Recorded information ->
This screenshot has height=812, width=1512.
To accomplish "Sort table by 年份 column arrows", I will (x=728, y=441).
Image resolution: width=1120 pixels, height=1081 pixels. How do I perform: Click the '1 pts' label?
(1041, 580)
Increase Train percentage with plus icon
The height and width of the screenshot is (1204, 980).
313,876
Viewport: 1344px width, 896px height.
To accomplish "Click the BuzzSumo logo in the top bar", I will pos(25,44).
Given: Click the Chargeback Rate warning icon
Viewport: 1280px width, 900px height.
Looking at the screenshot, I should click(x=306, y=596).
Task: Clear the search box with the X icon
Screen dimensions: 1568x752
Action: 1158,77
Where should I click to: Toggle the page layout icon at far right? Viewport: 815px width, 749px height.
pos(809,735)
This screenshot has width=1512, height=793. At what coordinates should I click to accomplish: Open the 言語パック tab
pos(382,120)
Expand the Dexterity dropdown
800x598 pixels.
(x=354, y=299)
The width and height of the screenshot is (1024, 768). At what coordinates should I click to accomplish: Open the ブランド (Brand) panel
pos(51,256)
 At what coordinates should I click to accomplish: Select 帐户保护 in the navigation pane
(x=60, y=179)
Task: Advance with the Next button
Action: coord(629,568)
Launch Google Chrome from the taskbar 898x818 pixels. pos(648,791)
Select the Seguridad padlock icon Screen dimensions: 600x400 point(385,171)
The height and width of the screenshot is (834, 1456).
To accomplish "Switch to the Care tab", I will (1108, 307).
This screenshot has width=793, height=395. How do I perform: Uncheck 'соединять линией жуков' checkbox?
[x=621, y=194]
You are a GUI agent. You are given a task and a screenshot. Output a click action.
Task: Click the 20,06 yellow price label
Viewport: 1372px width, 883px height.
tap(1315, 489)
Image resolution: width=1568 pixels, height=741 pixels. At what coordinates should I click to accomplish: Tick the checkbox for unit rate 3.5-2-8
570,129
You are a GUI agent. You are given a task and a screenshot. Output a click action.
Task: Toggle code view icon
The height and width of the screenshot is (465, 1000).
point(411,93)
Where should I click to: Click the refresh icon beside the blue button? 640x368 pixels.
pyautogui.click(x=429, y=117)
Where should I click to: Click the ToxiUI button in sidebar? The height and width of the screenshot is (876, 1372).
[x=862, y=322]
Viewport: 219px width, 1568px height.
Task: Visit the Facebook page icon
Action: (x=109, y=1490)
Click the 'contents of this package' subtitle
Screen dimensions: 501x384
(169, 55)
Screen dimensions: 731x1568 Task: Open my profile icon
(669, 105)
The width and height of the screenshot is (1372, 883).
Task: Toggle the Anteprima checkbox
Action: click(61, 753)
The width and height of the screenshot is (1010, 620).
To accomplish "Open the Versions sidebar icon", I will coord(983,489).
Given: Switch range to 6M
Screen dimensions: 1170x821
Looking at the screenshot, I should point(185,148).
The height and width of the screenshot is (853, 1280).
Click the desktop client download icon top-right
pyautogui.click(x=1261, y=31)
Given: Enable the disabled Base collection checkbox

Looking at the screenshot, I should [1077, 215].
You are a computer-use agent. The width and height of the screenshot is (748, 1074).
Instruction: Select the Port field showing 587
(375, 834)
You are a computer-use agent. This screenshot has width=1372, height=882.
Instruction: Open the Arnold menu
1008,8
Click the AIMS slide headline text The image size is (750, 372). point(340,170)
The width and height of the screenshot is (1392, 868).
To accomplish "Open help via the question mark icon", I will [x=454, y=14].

What you should do -> Return, with nothing added or dropped, the line containing "Instruction: Select the" and every line after it to the end of the listing above.

Your response ->
Instruction: Select the Port field showing 587
(375, 834)
You are a computer-use agent. This screenshot has width=1372, height=882.
Instruction: Open the Arnold menu
1008,8
Click the AIMS slide headline text The image size is (750, 372). point(340,170)
The width and height of the screenshot is (1392, 868).
To accomplish "Open help via the question mark icon", I will [x=454, y=14].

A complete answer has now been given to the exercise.